Previous to the changes wrought by the revolution of 1868, it was considered one of the essential accomplishments of a Japanese gentleman to be able to write verses. This was not so difficult as might be imagined; for nothing was less honoured than originality. On the contrary, the old ideas had to be expressed in the old words, over and over again, plagiarism being accounted no crime, but rather a proof of wide reading and a retentive memory. Japanese gentlemen also composed Chinese verses, much as our schoolboys compose Latin verses. A good deal of all this still goes on. Numbers of persons, both men and women, make their living as teachers of the poetic art.
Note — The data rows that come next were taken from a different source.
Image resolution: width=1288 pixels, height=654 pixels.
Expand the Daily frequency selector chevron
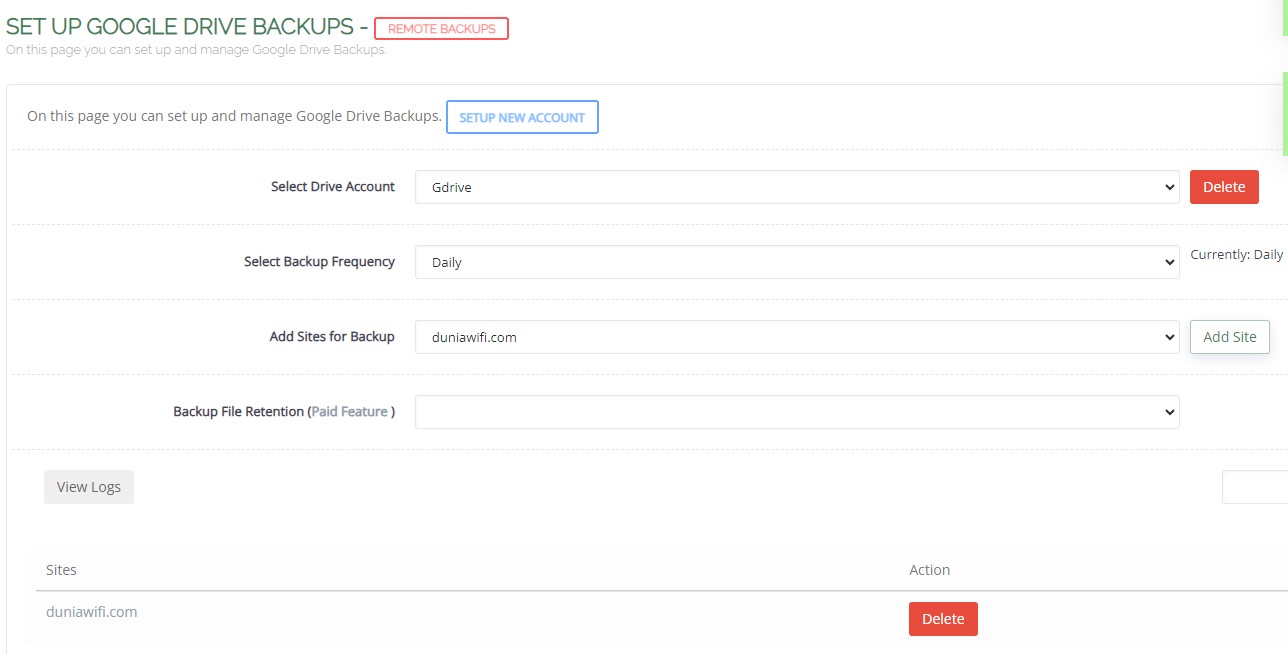[1168, 262]
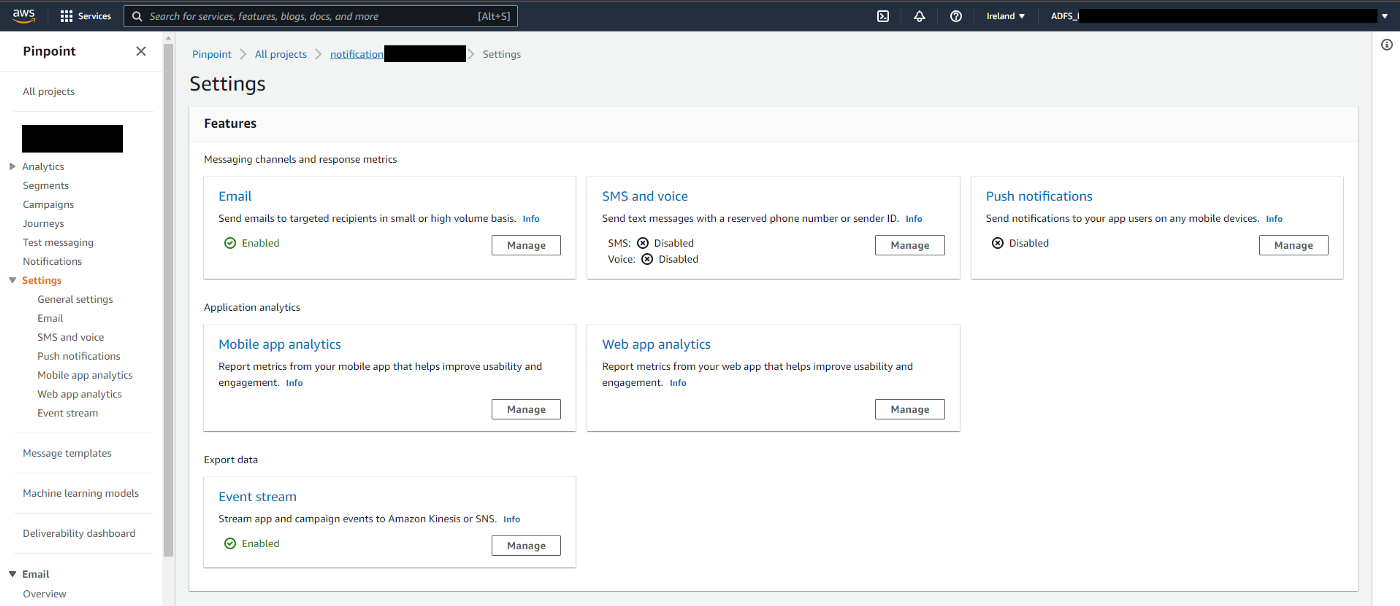Open the ADFS account menu
This screenshot has width=1400, height=606.
tap(1065, 16)
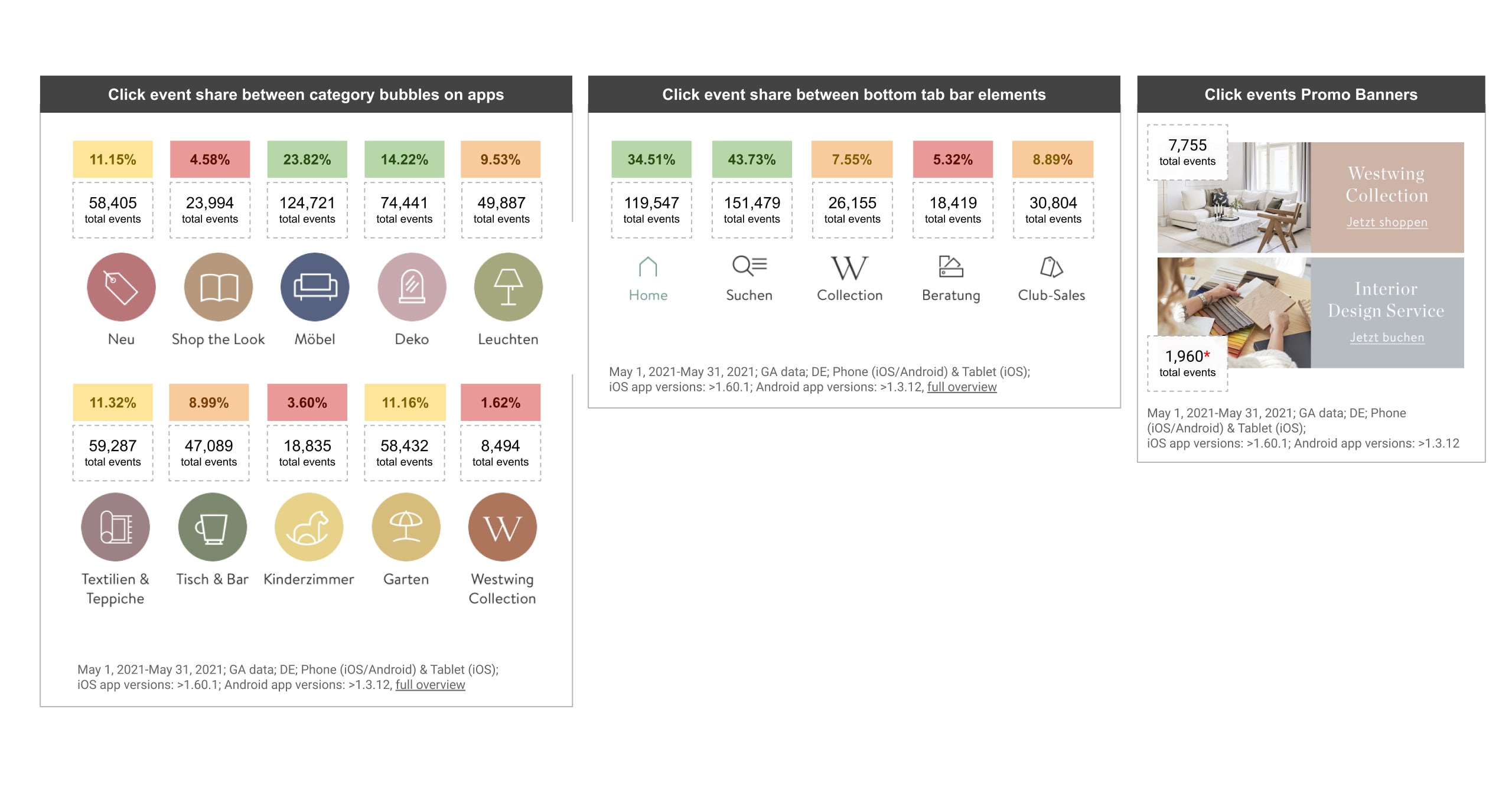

Meetings are held, diplomas conferred, and time spent in elegant exercises, around which, as is the Japanese wont, a whole forest of technical terms has grown up. There lies before us the programme for 1904 of one of these teachers, an accomplished lady, whose poetry days are the first Sunday of each month. July and August are vacation time. The themes set for the other months, printed on neat little slips of paper and circulated among her friends and patronesses, are as follows, and may serve as specimens of a score of others:—

January. Snow in the Capital. The Pleasures of Seclusion.
February. A Traveller Listening to the Nightingale. Plumblossoms in the Snow.
March. A Moor in Spring. A Mountain Hut in Spring.
April. Cherry-blossoms on a Dark Night. A Wistaria Blossoming on a Ruin.
May. Rice-fields in Summer. A Prospect of Villages and Green Trees.
June. Taking the Air at Eve. Clouds on the Mountains.
September. The Moon upon the Waters. Coolness after Rain.
October. A River in Autumn. Wild-geese Traversing the Clouds.